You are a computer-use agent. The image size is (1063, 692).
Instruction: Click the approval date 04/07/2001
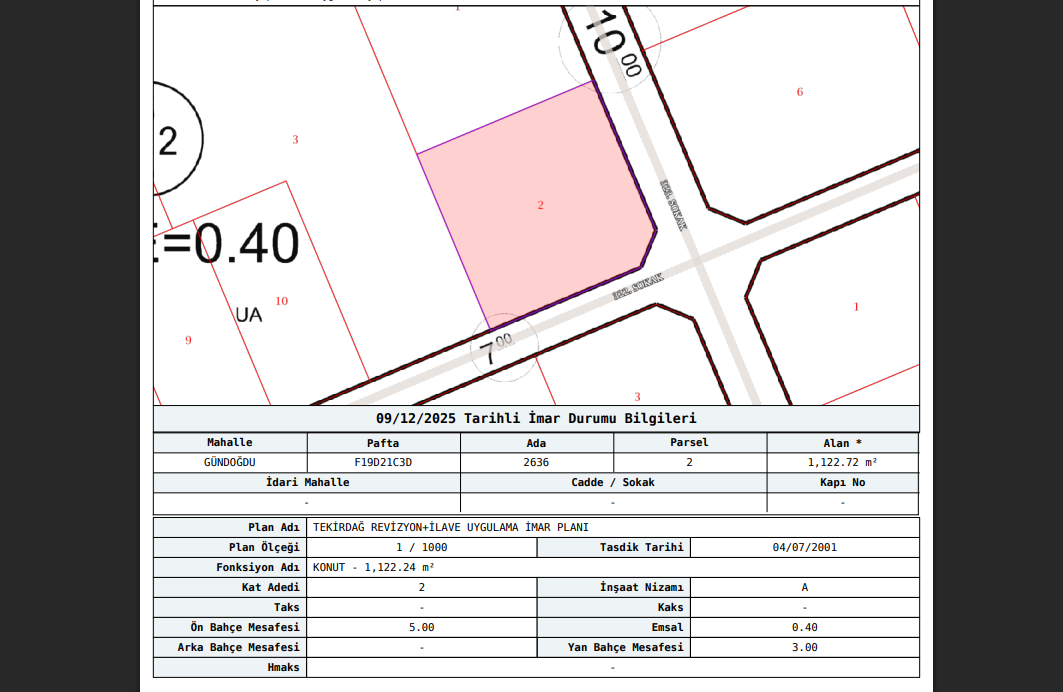(804, 548)
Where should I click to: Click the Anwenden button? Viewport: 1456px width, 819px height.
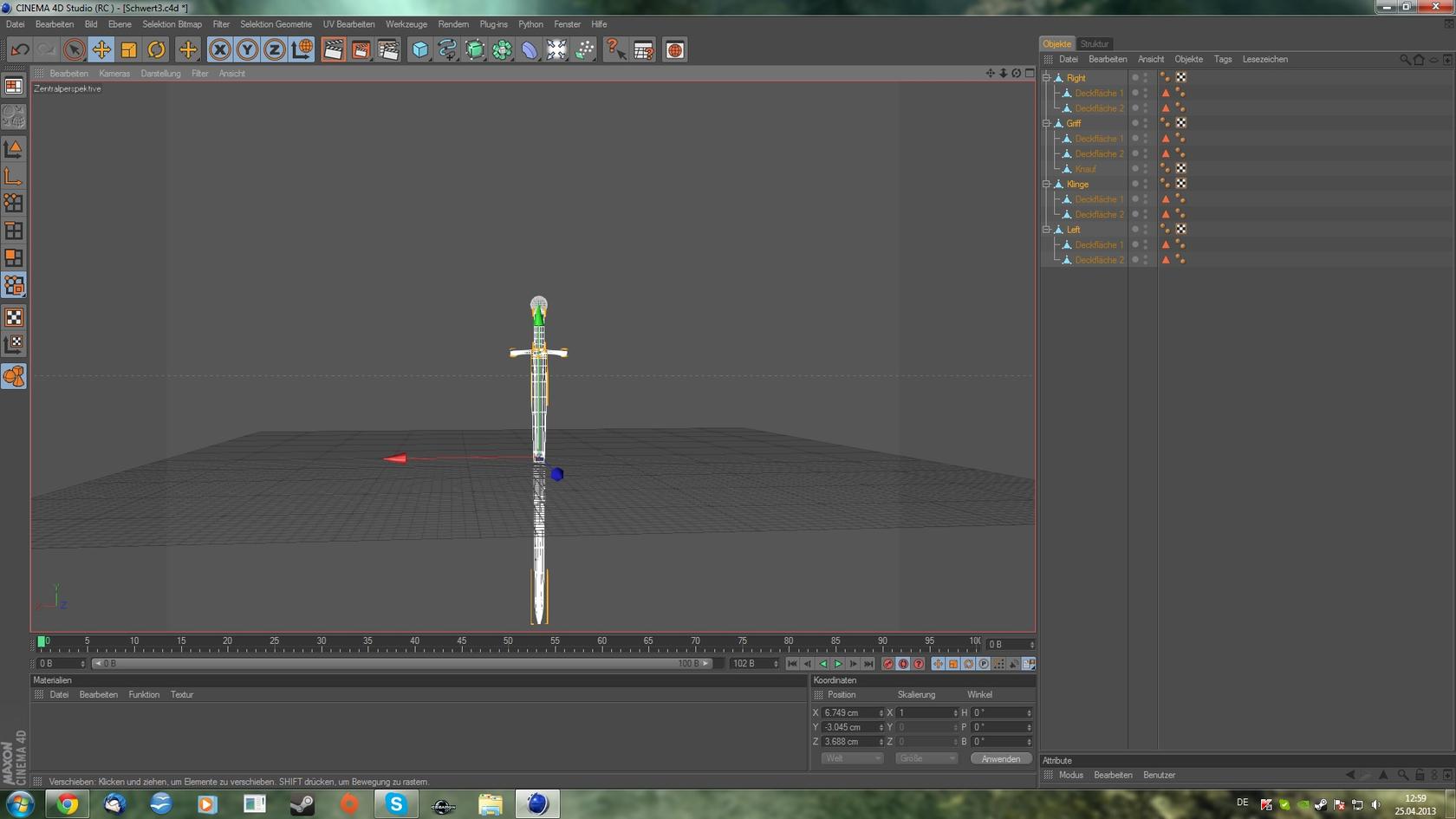[1000, 758]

********

◆ **Task requirements**: Excluding the pictures, transcribe all of the entries exactly.

◆ **Solution to the problem**:
You are a computer-use agent. The image size is (1063, 692).
Instruction: Click the approval date 04/07/2001
(804, 548)
Where should I click to: Click the Anwenden button? Viewport: 1456px width, 819px height.
[1000, 758]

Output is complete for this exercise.